■ **TUGAS YANG DIBERIKAN**
Teruskan berita tentang sidang pengujian UU BUMN di Mahkamah Konstitusi, dimulai setelah kalimat terakhir yang ditampilkan.

■ **KUTIPAN YANG DIBERIKAN**
________
JAKARTA, HUMAS MKRI – Restrukturisasi PT Pertamina menjadi salah satu konsekuensi dari berlakunya Undang-Undang Nomor 22 Tahun 2001 tentang Minyak dan Gas (UU Migas). Akan tetapi, restrukturisasi yang dilakukan Pemerintah dengan membangun anak-anak perusahaan PT Pertamina tersebut, justru berdampak saham pada anak perusahaan tidak lagi dikuasai oleh negara.
Demikian keterangan yang disampaikan oleh Ugan Gandar selaku Mantan Presiden Federasi Serikat Pekerja Pertamina Bersatu (FS PPB) dalam sidang lanjutan pengujian Undang-Undang Nomor 19 Tahun 2003 tentang Badan Usaha Milik Negara (UU BUMN). Sidang kedelapan dari perkara yang teregistrasi Nomor 61/PUU-XVIII/2020 ini digelar Mahkamah Konstitusi (MK) pada Kamis (22/4/2021) dengan agenda mendengar keterangan saksi dari Pemohon. Dalam permohonannya, Federasi Serikat Pekerja Pertamina Bersatu (FSPPB/Pemohon) mendalilkan aturan mengenai privatisasi BUMN sebagaimana tercantum dalam Pasal 77 huruf c dan huruf d UU BUMN bertentangan dengan Pasal 33 Ayat (2) dan Ayat (3) UUD 1945.
“Dilakukan restrukturisasi terhadap Pertamina menjadi holding dan subholding yang kemudian langkah berikutnya tentunya akan dilakukan IPO terhadap sub holding-sub holding Pertamina yang merupakan bisnis inti Pertamina seperti PT. Pertamina Hulu Energi, PT. Geothermal Energi, PT. Pertamina Internasional Shipping, PT. Pertamina Power Indonesia, PT. Pertamina Lubricants, dan sebagainya. Dan tentunya akhirnya perusahaan-perusahaan tersebut sahamnya tidak lagi sepenuhnya dikuasai oleh negara,” papar Ugan di hadapan Majelis Hakim yang dipimpin oleh Ketua MK Anwar Usman tersebut.
Baca juga: Menyoal Konstitusionalitas Privatisasi Anak Perusahaan Pertamina
Pemegang Saham Minoritas
Lebih jelas Ugan mengatakan, pada perusahaan yang tergolong subholding dikenal adanya pemegang saham minoritas. Berdasarkan sistem ini, negara tidak dapat serta-merta menentukan sebuah kebijakan tanpa memperhatikan keberadaan pemegang saham minorotas tersebut. Sebab, lanjutnya, hukum perusahaan melindungi keberadaan mereka pada sebuah Perseroan Terbatas. Oleh karena itu, sambungnya, secara entitas bisnis konsekuensi dari perusahaan subholding ini adalah adanya kewajiban pajak setiap ada perpindahan aset atau produk, birokrasi administrasi yang dijalankan, dan lainnya.
________
■ **ISI DATA**
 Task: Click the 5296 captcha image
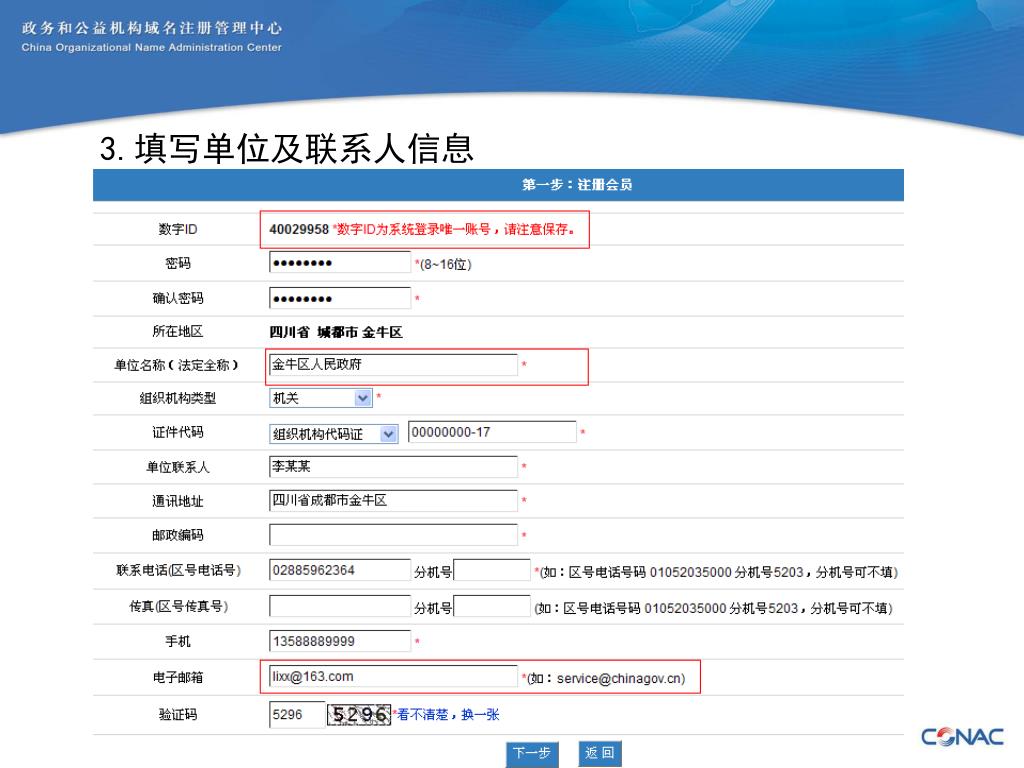[x=359, y=714]
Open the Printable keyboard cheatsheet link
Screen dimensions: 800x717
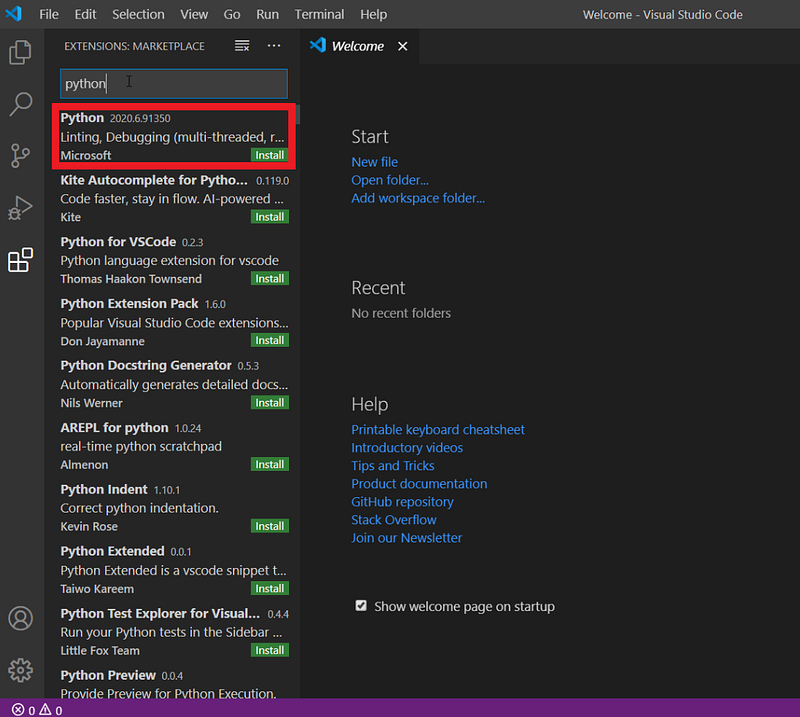438,430
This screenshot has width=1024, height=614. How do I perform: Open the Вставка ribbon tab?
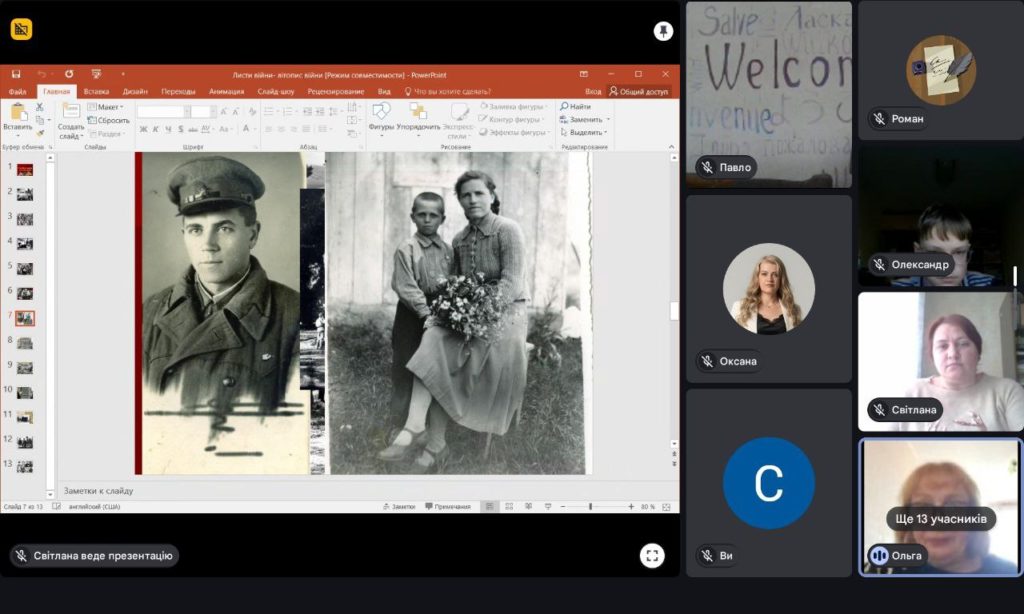coord(97,91)
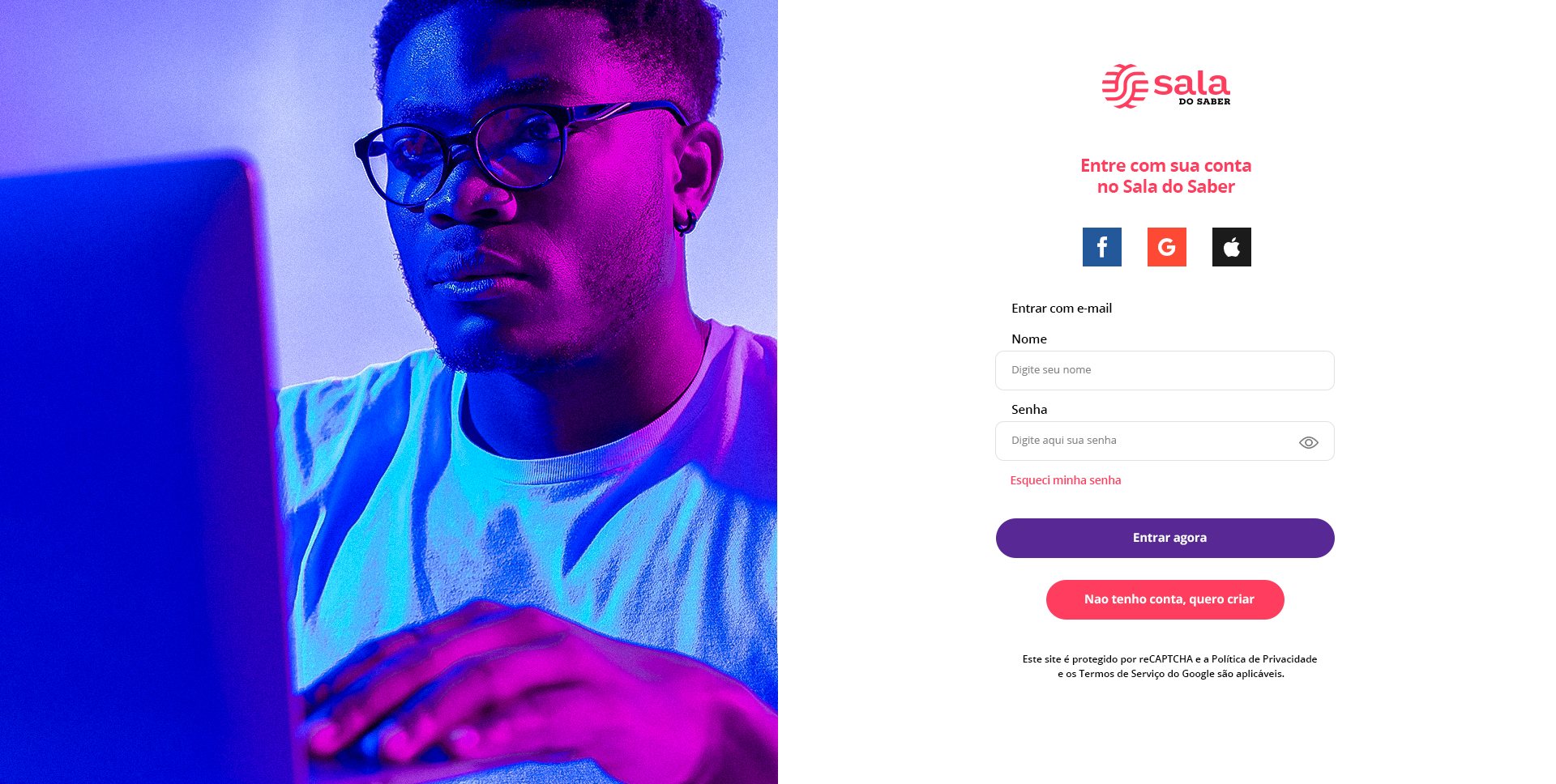This screenshot has height=784, width=1556.
Task: Open the 'Esqueci minha senha' link
Action: point(1066,480)
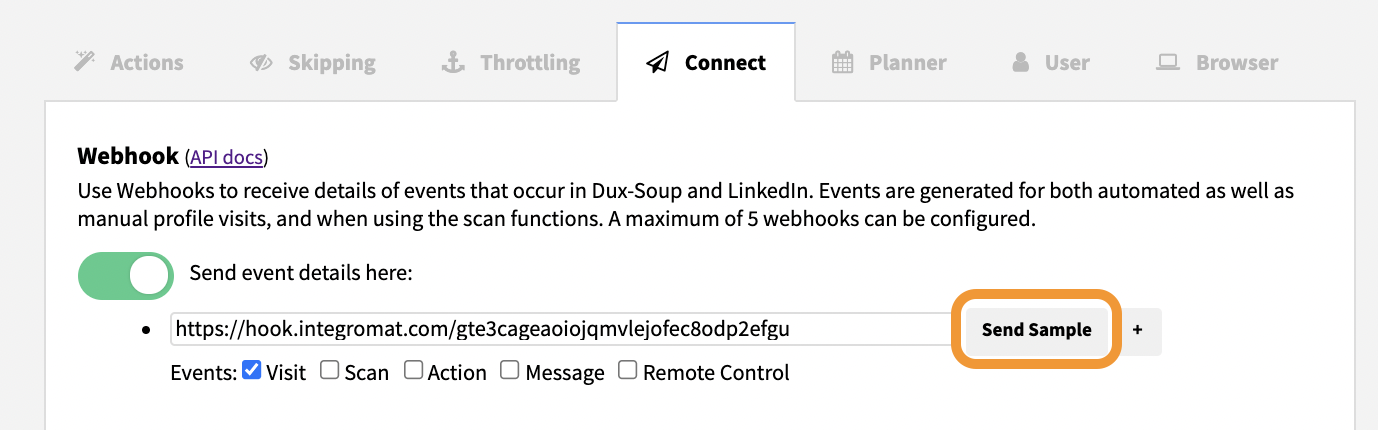Add another webhook with the plus button
The height and width of the screenshot is (430, 1378).
click(1137, 329)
________
■ **JAWABAN TUGAS**
“Jika secara koordinasi bisa saja perusahaan subholding tersebut dikendalikan oleh induk holding namun berdasarkan entitas bisnis, memiliki mekanisme hukum tersendiri dari hulu hingga hilir sehingga menjadikannya tidak terintegrasi dengan induk perusahaan,” terang Ugan.
Baca juga: Pemerintah: Penjualan Saham Anak Perusahaan Persero Bukanlah Privatisasi
BBM Satu Harga
Berikutnya Ugan menerangkan terkait ketentuan BBM satu harga yang diitugaskan negara pada PT Pertamina. Menurutnya, ketentuan tersebut adalah suatu hal yang sulit dilaksanakan oleh PT Pertamina. Akan tetapi, sebagai perusahaan negara, kegiatan bisnis ini harus dilakukan PT Pertamina kendati harus menanggung biaya distribusi BBM yang besar terutama pada wilayah 3T (Tertinggal, Terdepan, Terluar). Dalam komponen pendistribusian ini, PT Pertamina harus menyewa pesawat dengan biaya yang sangat besar dengan ongkos angkut mencapai 25.000 – 35.000 rupiah per liter. Kendati mengalami kerugian, PT Pertamina tetap menjalankan tugas pendistribusian ini hingga menyentuh masyarakat Indonesia.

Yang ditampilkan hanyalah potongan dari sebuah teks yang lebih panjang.